===== Passage =====
Three papers concerning one hospital problem had been submitted to three different journals. Before publication the three editors of the journals became aware of the three different papers and the substantial overlap between them. The three editors communicated with each other and realised that they had four concerns: 1. There was very considerable overlap among the three papers. There didn’t seem to be any justification for publishing three papers rather than one or two. 2. The authors of the papers had not disclosed the existence of the other papers to any of the editors. 3. The three papers all had different sets of authors, and it seemed most unlikely that all authors met the definition of authorship devised by the International Committee of Medical Journal Editors. It also subsequently emerged that at least one author was unaware that he had been listed as an author on one of these papers. 4. There were inconsistencies among the papers. One particular patient was described in all three papers, and there were inconsistencies in the nationality of the patient, the readmission date, the results of a particular test, and the final diagnosis. The three editors took a very long time to decide what action to take, and in the end differed in their responses. One editor decided simply to notify the authors that she would not publish the paper and that she was concerned about the circumstances of the paper. The two other editors decided to ask for an investigation. One editor wrote to the chief executive of the institution where the authors had worked some ten months ago, but no explanation of what happened had been received. What should the editor do now?
===== Given data =====
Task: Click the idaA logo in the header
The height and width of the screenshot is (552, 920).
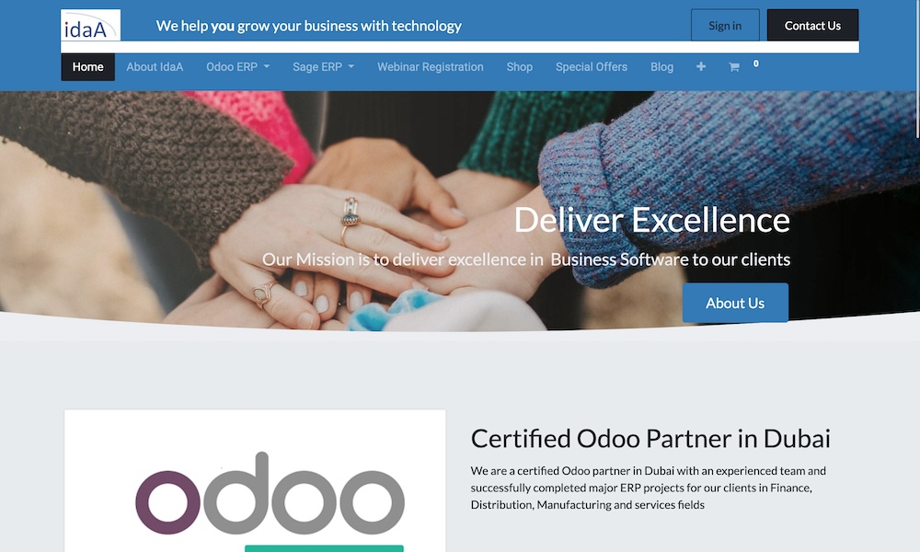Action: (x=90, y=25)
=====
_What is expected_: Carry the account of the three overlapping hospital papers on from its final sentence. The listing has nothing to do with the text.

_Solved problem_:
_ The chief executive has now responded and agreed there were problems with redundant publication and as a result they will be revising their policies. Reasonable answers had been given that explained the discrepancies raised. _ A letter should be published in all of the journals regarding the redundant publication. _ A common agreement between all of the editors should be obtained, noting that it could be a prolonged procedure.
The matter was investigated by the chief executive, who agreed that the overlap was evident on re-review. But he believed there was no deliberate intention to deceive.